Friday 17 February 2012

Flight

I hate flying. I'm the type of packer that wants to pack everything you may possibly need on a trip so that you won't have to buy it when you get there. Flying doesn't accommodate this mentality. I've parred down my liquids to 3 3oz. or less bottles in a small plastic baggy. I've diminished clothing options to what I think is the absolute minimum. And yet, with today's flying fees for checked baggage, I still can't think of how NOT to have to check a bag. You can have 1 personal carry-on (purse, back pack, laptop bag...) and 1 additional carry-on (suitcase presumably). And the fact that I haven't even packed myself yet because I'm trying to figure out how to pack 2 people in a backpack and a small suitcase is literally keeping me from sleeping. To top of the cake, Judah is coming down with something, and flying gives no wiggle room to stay an extra day to try and get into the doctor's office. I leave at 5:30pm... or I lose out on how ever much it was that I paid for my ticket.
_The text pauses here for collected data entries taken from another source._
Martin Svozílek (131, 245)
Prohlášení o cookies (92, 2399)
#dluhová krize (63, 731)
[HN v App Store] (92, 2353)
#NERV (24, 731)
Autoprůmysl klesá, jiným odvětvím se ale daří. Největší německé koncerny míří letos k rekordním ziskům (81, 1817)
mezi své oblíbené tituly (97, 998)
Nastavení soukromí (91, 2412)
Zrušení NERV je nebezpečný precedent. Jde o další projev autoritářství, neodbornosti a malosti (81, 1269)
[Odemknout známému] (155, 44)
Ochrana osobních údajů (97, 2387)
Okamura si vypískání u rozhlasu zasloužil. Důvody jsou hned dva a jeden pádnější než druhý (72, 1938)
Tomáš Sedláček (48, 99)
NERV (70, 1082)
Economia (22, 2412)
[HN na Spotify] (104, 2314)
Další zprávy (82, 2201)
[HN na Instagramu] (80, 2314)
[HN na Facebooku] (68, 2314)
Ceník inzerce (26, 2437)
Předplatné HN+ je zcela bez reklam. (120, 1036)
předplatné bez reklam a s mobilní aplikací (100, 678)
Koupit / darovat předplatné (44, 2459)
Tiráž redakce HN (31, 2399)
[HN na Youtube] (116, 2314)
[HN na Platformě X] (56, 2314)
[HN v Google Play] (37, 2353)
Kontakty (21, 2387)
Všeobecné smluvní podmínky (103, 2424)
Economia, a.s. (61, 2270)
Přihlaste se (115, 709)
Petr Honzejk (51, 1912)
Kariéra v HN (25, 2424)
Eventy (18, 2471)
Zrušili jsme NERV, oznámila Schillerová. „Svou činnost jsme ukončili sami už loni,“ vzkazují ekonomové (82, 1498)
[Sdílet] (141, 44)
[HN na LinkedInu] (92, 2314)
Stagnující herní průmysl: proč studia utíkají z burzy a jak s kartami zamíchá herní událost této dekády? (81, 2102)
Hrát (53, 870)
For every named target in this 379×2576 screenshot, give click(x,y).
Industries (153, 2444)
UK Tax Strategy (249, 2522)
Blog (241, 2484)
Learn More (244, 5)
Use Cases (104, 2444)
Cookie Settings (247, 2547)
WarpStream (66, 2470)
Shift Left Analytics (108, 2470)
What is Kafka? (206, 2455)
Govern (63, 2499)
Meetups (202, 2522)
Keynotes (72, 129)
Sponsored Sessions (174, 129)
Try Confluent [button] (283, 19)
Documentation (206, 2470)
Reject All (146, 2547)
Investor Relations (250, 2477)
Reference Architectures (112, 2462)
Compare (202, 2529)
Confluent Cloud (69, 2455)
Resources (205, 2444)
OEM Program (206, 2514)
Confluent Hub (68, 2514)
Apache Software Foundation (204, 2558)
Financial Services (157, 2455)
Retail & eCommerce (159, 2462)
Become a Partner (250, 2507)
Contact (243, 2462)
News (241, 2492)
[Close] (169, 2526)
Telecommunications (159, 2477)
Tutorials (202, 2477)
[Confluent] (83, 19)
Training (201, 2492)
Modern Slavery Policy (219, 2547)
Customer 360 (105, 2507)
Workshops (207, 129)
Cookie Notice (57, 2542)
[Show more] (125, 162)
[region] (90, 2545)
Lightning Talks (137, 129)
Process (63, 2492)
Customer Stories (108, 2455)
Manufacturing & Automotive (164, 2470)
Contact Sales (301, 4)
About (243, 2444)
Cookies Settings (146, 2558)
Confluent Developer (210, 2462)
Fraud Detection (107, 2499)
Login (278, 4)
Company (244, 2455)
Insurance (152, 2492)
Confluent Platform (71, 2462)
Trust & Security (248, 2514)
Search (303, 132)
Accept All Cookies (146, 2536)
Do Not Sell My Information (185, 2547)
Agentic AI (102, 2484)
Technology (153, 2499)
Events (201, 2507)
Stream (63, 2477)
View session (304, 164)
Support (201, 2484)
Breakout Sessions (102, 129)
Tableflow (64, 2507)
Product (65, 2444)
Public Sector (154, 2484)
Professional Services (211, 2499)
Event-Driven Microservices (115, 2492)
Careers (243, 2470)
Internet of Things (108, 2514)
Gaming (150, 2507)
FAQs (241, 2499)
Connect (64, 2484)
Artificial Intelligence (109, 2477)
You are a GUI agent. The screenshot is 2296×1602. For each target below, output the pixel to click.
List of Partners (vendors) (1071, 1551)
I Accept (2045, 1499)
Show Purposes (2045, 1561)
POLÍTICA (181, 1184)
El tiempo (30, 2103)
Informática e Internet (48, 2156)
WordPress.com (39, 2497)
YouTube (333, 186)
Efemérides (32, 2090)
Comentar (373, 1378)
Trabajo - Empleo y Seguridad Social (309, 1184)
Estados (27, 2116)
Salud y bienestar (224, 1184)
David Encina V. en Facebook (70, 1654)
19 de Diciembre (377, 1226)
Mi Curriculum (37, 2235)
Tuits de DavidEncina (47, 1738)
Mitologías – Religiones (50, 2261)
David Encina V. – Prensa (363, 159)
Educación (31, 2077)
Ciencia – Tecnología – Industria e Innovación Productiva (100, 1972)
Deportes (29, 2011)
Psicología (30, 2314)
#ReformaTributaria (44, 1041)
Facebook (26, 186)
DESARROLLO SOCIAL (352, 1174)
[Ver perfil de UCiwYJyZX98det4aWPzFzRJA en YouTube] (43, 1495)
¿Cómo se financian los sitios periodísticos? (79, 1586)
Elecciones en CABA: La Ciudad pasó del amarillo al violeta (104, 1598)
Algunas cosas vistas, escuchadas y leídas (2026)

In other words, I'm tired, discouraged, and disgruntled. The Psalmist talks of similar woes in Psalm 42. Granted, he's cast down because his enemies are taunting him in his affliction and saying that there isn't a God. I'm discouraged and truly pouting because I can't figure out how to pack. Perspective is good for me. But the Psalmist's words call out to me none the less. "Why are you cast down, O my soul, and why are you in turmoil within me? Hope in God; for I shall again praise him, my salvation and my God" (Psalm 42:11) How quickly I can lose that hope that is so freely given in the gospel. How quickly I can turn to despair when things don't go as planned. Thank you Lord for being my salvation, my refuge, my God even though I am so quick to turn my back on You.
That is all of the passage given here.